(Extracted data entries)

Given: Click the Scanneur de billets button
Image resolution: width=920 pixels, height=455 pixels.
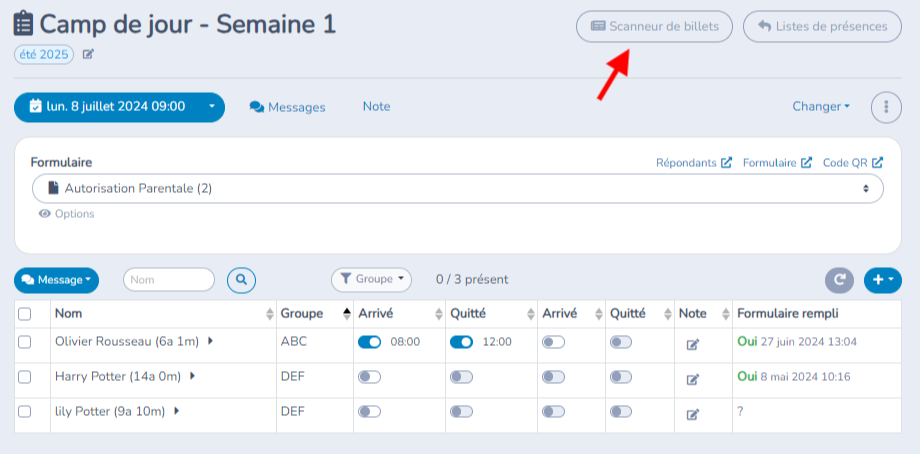Looking at the screenshot, I should pos(654,26).
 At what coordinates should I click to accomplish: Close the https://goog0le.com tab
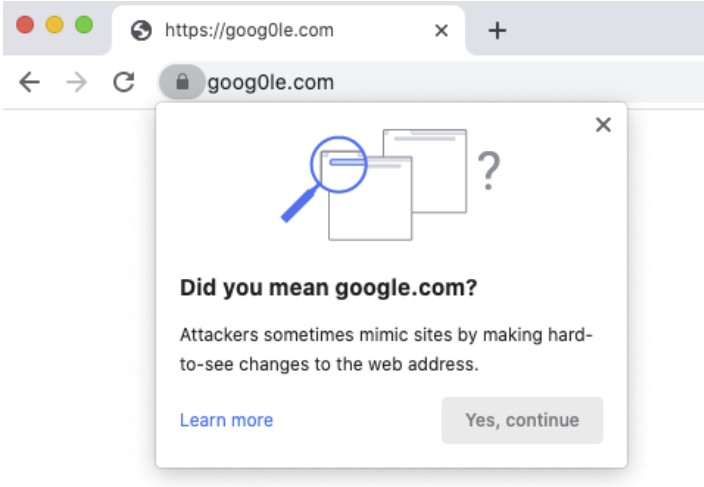441,30
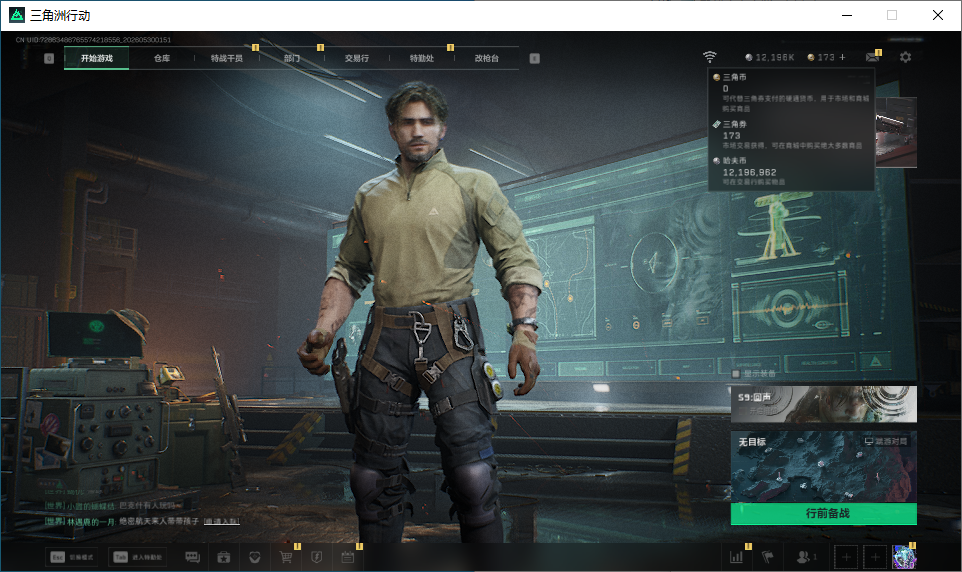Click the player avatar thumbnail
This screenshot has width=962, height=572.
pyautogui.click(x=904, y=557)
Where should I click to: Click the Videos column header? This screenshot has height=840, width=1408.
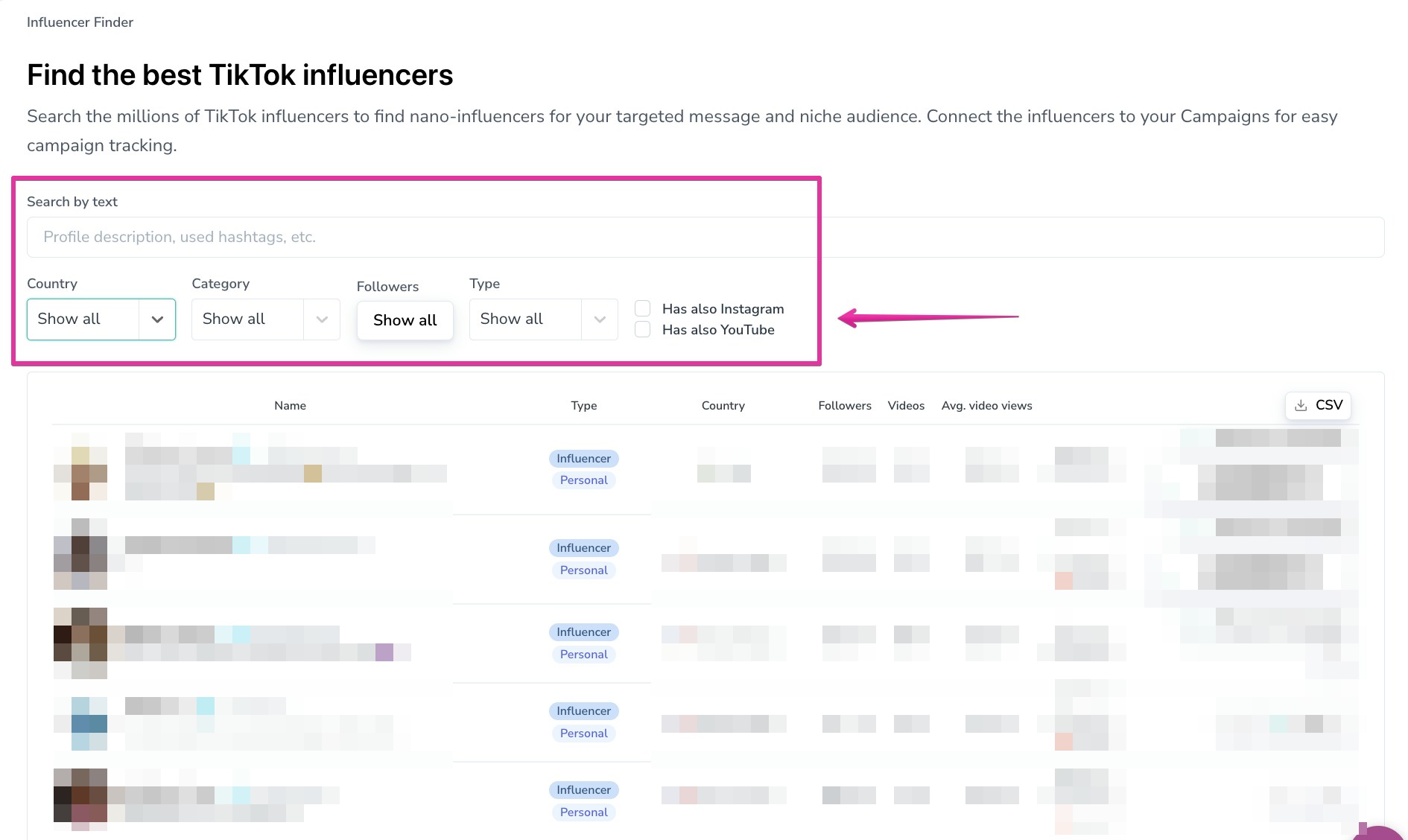(906, 406)
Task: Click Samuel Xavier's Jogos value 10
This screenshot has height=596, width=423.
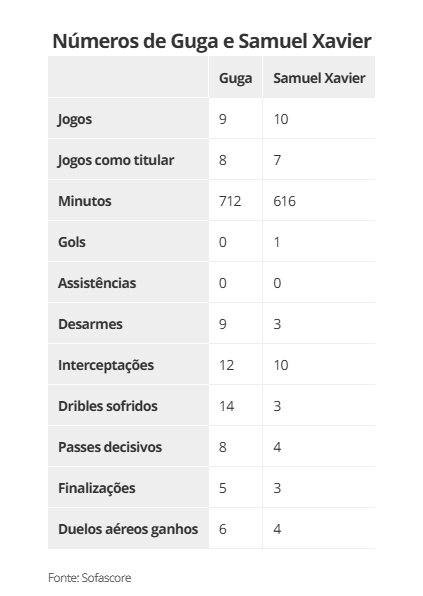Action: [281, 119]
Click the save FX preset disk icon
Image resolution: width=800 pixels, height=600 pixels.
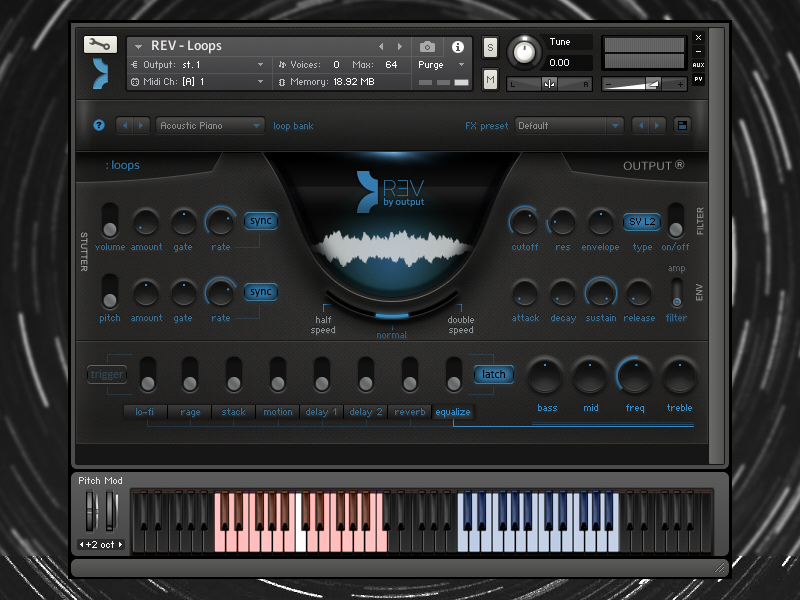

TRY IT:
Drop the images and repeat the data exactly.

TASK RESULT:
Given: Click the Scanneur de billets button
Image resolution: width=920 pixels, height=455 pixels.
Looking at the screenshot, I should pos(654,26).
 At what coordinates should I click to accomplish: Close the https://goog0le.com tab
441,30
Click the player avatar thumbnail
This screenshot has width=962, height=572.
pyautogui.click(x=904, y=557)
Where should I click to: Click the Videos column header? This screenshot has height=840, width=1408.
(906, 406)
Task: Click Samuel Xavier's Jogos value 10
This screenshot has height=596, width=423.
Action: [281, 119]
Click the save FX preset disk icon
Image resolution: width=800 pixels, height=600 pixels.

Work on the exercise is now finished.